(Stored data)
*** Block opens ***

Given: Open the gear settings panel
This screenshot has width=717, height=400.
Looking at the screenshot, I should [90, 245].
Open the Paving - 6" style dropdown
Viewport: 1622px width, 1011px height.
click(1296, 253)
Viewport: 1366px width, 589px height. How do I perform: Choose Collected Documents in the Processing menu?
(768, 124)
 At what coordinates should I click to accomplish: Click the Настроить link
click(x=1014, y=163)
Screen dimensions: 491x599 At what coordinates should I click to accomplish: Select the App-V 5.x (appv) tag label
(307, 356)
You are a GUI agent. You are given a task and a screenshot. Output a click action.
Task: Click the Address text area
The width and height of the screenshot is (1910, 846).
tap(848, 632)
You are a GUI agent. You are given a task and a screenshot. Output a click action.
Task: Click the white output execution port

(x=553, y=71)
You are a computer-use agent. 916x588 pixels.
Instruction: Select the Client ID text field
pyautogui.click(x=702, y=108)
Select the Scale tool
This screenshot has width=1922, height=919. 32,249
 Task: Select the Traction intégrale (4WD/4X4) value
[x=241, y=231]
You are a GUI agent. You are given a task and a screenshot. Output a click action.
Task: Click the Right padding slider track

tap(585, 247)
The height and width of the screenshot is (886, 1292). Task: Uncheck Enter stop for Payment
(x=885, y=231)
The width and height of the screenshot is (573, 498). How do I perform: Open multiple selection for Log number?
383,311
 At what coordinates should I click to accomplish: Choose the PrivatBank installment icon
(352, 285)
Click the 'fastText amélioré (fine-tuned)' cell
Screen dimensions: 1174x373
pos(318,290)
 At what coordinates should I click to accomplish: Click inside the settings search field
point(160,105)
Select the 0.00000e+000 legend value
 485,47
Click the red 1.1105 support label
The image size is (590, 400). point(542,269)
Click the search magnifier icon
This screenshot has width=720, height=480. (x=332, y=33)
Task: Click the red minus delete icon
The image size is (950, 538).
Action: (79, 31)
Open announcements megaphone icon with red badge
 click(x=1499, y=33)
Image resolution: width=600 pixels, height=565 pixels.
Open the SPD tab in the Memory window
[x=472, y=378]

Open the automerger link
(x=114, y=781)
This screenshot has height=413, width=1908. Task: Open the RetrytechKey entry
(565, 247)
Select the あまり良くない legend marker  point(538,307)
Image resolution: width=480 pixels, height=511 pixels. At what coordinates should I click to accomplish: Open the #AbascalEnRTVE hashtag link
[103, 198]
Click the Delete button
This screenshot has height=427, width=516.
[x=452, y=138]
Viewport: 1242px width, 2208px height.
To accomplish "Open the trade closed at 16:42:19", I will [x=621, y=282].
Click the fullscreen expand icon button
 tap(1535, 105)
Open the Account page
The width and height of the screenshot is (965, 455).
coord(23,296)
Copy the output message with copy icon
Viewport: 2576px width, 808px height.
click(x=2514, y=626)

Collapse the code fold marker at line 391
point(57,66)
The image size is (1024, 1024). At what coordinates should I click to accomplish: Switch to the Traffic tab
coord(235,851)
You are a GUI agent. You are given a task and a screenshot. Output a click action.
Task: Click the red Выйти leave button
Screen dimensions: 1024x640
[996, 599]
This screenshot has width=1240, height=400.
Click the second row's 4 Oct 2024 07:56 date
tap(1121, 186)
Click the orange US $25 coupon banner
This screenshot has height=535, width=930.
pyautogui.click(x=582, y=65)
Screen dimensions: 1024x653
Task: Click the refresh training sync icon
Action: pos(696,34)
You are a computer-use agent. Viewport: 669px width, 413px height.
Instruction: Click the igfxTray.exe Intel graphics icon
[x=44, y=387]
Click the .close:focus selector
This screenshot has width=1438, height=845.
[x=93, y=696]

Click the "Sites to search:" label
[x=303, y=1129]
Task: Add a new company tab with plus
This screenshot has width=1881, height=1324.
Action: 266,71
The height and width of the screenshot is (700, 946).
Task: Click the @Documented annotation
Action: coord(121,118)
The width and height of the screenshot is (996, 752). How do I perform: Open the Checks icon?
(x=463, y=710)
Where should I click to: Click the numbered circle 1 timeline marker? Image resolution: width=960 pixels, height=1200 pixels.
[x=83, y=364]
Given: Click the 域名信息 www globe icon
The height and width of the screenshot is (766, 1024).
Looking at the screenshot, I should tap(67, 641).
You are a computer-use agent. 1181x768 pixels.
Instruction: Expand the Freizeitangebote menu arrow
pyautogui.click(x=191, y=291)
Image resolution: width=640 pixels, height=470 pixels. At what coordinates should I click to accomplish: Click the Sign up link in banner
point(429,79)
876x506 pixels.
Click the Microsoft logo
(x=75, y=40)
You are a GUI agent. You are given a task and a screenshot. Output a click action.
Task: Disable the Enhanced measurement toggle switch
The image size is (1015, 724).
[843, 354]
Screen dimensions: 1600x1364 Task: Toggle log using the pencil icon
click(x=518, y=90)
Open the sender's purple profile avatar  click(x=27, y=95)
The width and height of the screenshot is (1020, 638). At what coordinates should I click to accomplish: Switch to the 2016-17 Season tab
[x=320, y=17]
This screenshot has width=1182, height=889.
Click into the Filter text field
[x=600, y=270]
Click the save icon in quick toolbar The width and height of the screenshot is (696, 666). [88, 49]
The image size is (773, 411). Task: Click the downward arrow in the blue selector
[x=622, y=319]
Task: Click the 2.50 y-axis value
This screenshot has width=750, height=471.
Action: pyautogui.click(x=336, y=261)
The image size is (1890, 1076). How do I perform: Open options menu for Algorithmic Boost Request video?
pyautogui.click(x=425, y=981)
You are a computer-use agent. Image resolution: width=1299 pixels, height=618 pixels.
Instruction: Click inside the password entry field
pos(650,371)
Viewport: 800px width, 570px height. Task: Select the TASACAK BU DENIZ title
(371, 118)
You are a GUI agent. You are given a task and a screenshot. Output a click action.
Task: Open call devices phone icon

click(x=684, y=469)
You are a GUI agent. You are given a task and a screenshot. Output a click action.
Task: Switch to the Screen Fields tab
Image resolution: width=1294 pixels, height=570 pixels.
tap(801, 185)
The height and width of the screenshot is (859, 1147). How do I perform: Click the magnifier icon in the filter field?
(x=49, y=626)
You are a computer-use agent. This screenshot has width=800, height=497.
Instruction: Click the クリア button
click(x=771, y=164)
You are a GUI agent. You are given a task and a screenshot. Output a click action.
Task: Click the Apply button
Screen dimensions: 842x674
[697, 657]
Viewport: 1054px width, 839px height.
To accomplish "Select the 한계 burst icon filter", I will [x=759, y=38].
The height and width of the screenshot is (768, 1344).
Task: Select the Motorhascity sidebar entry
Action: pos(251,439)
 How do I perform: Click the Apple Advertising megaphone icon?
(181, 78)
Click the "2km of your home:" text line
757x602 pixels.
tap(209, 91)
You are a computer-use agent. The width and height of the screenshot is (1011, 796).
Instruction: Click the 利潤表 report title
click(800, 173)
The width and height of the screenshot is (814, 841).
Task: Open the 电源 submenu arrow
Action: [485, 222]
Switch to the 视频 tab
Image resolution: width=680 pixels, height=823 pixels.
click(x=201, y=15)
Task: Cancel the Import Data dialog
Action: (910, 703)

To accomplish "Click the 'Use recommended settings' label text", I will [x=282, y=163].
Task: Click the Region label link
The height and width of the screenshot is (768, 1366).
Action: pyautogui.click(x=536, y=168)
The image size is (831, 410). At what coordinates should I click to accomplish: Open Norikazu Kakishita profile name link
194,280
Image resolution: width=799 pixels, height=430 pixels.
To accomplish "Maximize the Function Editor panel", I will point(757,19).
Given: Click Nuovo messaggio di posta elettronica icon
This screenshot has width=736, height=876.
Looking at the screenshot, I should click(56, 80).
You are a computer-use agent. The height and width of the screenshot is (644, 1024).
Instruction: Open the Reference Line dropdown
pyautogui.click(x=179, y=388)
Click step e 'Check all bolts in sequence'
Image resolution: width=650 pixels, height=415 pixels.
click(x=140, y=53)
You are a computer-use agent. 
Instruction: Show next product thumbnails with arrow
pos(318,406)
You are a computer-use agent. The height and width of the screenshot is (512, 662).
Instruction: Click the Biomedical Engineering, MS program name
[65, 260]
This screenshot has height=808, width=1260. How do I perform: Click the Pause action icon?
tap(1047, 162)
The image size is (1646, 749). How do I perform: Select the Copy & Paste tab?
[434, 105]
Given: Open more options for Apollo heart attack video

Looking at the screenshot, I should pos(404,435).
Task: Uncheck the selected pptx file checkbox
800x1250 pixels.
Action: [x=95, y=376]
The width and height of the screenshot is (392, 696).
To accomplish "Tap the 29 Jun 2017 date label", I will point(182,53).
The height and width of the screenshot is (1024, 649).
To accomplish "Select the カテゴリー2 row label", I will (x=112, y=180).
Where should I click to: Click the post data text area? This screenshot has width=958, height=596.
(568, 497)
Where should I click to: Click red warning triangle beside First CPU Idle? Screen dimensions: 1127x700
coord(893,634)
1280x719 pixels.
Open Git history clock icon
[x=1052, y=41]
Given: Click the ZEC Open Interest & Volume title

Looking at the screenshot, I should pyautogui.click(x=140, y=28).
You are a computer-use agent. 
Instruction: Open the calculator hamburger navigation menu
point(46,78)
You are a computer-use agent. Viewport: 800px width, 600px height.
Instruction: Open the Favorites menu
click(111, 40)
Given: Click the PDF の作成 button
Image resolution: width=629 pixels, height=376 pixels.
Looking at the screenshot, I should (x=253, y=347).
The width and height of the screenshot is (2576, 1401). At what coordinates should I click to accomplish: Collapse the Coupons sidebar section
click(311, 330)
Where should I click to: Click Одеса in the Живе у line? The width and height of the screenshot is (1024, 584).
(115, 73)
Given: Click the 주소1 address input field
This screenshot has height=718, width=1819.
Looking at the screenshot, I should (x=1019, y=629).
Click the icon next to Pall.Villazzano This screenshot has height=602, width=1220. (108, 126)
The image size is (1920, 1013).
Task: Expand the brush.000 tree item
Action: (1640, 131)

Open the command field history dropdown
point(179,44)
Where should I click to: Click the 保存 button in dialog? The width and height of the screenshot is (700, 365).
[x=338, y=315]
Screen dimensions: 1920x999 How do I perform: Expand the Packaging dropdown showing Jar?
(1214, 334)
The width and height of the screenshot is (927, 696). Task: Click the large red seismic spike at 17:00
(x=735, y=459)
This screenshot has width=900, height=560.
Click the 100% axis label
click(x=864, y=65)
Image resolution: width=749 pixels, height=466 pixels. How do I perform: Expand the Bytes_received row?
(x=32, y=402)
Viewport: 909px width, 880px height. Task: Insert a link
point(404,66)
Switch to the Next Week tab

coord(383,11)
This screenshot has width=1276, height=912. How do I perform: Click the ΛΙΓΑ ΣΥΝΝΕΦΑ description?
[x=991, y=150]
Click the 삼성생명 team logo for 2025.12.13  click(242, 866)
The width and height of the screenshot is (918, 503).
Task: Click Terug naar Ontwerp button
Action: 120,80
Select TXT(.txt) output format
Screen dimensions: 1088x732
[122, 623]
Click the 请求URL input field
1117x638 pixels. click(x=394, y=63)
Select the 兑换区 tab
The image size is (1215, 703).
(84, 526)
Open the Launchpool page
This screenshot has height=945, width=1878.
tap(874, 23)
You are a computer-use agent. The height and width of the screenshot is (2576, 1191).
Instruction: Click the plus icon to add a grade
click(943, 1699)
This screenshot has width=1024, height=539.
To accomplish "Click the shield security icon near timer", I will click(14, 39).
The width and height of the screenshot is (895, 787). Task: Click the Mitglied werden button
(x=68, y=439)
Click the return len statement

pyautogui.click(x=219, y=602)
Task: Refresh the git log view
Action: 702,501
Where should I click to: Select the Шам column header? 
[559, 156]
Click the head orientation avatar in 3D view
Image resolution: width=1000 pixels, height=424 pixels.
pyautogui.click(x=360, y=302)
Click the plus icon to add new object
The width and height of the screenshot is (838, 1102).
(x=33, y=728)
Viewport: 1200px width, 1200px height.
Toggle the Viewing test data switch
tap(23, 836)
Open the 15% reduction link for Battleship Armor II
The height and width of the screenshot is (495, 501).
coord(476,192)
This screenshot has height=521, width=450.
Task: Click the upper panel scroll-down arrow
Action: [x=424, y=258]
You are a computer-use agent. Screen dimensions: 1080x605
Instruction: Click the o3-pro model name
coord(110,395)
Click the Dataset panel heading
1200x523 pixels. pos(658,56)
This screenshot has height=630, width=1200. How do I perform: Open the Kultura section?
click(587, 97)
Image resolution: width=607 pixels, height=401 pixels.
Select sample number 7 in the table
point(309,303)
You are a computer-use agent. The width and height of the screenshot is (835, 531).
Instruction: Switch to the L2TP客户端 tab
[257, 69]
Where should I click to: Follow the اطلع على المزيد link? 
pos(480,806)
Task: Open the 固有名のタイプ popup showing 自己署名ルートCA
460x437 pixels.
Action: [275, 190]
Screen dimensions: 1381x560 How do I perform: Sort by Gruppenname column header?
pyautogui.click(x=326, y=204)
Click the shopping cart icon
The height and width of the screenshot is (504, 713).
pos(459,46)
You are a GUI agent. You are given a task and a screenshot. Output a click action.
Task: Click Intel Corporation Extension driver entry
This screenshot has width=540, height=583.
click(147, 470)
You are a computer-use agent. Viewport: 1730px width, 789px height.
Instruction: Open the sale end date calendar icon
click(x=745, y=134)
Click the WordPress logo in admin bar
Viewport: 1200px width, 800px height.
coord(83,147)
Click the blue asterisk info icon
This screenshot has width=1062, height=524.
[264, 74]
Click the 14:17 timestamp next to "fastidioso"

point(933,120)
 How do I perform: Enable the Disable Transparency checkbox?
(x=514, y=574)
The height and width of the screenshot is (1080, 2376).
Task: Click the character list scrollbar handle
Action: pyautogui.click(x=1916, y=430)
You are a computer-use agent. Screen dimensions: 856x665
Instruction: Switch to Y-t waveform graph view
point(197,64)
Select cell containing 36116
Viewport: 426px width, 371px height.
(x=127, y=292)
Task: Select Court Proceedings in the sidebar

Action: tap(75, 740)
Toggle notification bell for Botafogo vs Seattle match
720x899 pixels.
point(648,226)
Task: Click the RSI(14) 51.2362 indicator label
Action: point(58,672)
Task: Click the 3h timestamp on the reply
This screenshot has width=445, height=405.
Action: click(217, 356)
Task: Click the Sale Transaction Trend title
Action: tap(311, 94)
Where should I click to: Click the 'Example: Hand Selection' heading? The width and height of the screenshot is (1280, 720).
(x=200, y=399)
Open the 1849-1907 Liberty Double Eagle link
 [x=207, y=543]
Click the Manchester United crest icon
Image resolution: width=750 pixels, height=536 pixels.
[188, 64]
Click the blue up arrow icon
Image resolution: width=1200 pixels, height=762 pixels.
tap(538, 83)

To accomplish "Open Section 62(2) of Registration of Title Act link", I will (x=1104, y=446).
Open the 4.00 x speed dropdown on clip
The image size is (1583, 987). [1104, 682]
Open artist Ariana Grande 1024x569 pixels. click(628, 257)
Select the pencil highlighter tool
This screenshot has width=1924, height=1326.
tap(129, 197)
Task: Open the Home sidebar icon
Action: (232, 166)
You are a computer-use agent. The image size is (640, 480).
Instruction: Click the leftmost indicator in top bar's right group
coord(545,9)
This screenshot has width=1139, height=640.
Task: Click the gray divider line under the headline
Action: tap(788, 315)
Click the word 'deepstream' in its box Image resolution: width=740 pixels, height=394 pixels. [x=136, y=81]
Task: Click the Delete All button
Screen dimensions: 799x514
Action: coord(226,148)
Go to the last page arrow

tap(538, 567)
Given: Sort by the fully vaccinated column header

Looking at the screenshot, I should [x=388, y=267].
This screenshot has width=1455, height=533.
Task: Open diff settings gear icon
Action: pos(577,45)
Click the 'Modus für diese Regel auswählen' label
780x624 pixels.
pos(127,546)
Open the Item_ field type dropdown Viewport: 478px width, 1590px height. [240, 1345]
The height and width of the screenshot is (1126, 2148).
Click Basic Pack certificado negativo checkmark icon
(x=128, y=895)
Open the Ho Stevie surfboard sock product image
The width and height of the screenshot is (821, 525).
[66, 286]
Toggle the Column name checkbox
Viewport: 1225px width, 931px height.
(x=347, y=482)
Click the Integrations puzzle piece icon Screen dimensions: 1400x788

*** Block closes ***

BRIEF. Set down the lines of the records exactly, from the first one through the line containing "Task: Click the Address text area", and add nothing else.

RESULT FOR THIS EXERCISE.
Given: Open the gear settings panel
This screenshot has width=717, height=400.
Looking at the screenshot, I should [90, 245].
Open the Paving - 6" style dropdown
Viewport: 1622px width, 1011px height.
click(1296, 253)
Viewport: 1366px width, 589px height. How do I perform: Choose Collected Documents in the Processing menu?
(768, 124)
 At what coordinates should I click to accomplish: Click the Настроить link
click(x=1014, y=163)
Screen dimensions: 491x599 At what coordinates should I click to accomplish: Select the App-V 5.x (appv) tag label
(307, 356)
You are a GUI agent. You are given a task and a screenshot. Output a click action.
Task: Click the Address text area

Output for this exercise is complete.